Review: The Allies
Story: The Allies by Winston Groom looks at the lives of the leaders of the three largest Allied forces of WWII. The opening chapters follow Winston Churchill’s rise through military and political ranks. Joseph Stalin is introduced as a bank robber in the next chapter which leads into his travels, full of political and otherwise scandalous escapades culminating with his rise to dictator of the USSR. Franklin Delano Roosevelt is added to the mix and described as having lived a charmed life with charisma, good looks and his share of success. After working through the impact of WWI, particularly on Churchill, Groom begins describing the events that would bring these three men to the world stage when mere decades later, the globe was again engulfed in war. Covering each of the major theaters of WWII, The Allies shares much of what was going on behind the fronts to win the war and defeat communism through the lens of three men with very different backgrounds.
Why: For those of you new to my reviews, I am a WWII junkie. I read a ton of historical fiction and a majority of that is set during WWII. My father is also a WWII (primarily) reenactor and consumes more literature on that era than I thought humanly possible. His love for that time period certainly rubbed off on me, and this book caught my eye because I tend to read more American-based books. I knew it would be good quality or National Geographic wouldn’t publish it, and I figured I’d learn more about the other countries that helped The Allies win the war.
Opinion: I was impressed with the level of detail and connections that were provided throughout this book. Groom has captured the spirit of a biography in the context of an event, and effectively knit three lives together in one book. My expectations may have clouded my overall impressions though. While all three leaders are present, it covers Winston Churchill much more heavily. I don’t necessarily think this detracts from the quality of the book, but it wasn’t what I was expecting. On a more positive note, I was also not expecting as much personal content on each of the men, and Groom does a nice job making their histories readable – including just enough scandal to be juicy!

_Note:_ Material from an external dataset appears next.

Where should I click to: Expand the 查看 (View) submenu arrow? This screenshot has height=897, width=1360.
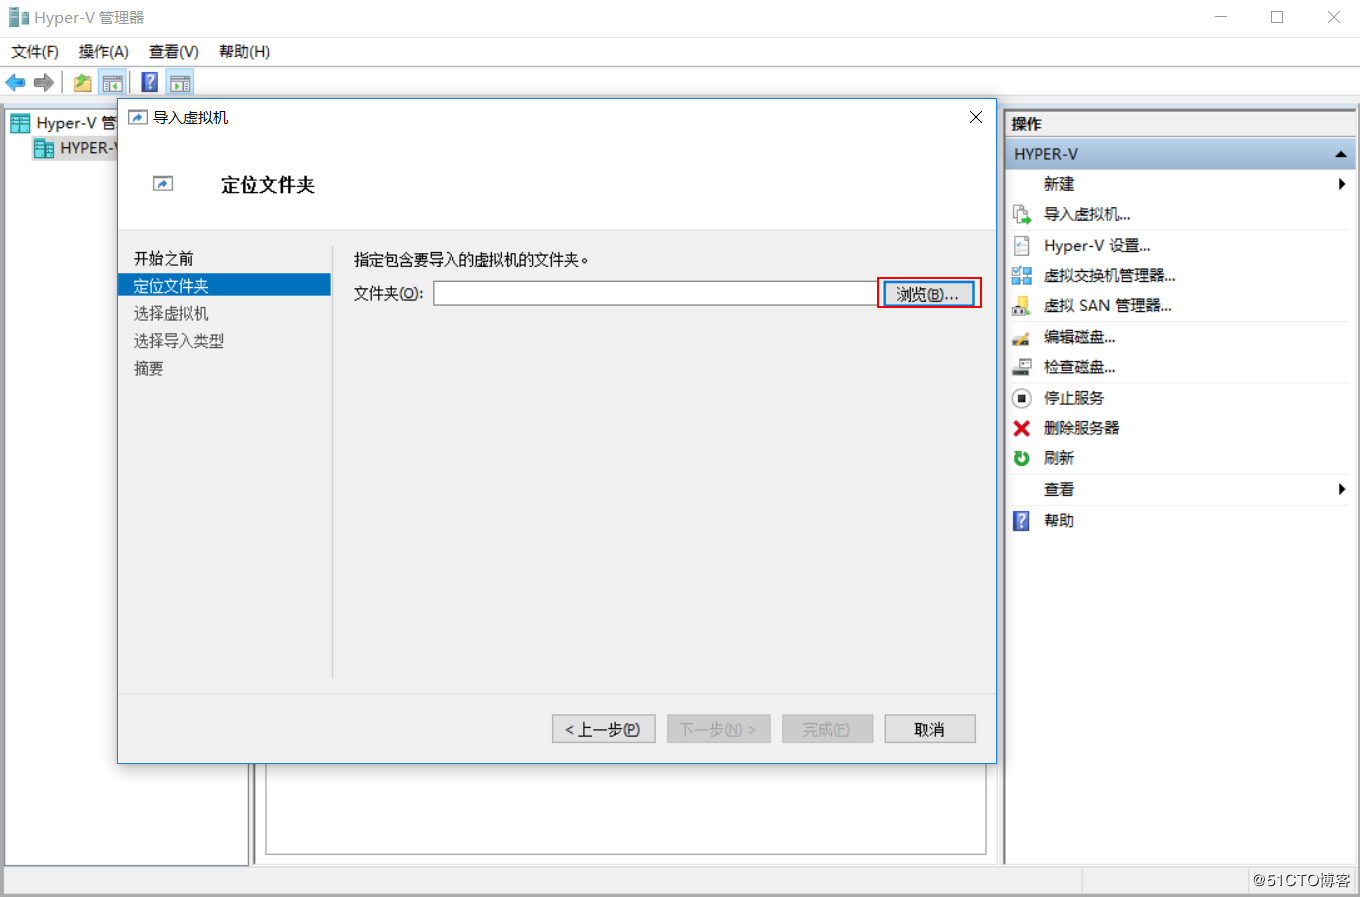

Recommendation: Generally speaking, this is a book for avid war historians or students seeking information on these particular leaders. The writing is dense and extremely well-researched, full of dates and names that can connect or confuse depending on your knowledge of the situations. Anyone interested in Winston Churchill in particular may find this an enjoyable title as well, but it would not be my first suggestion for Joseph Stalin or FDR.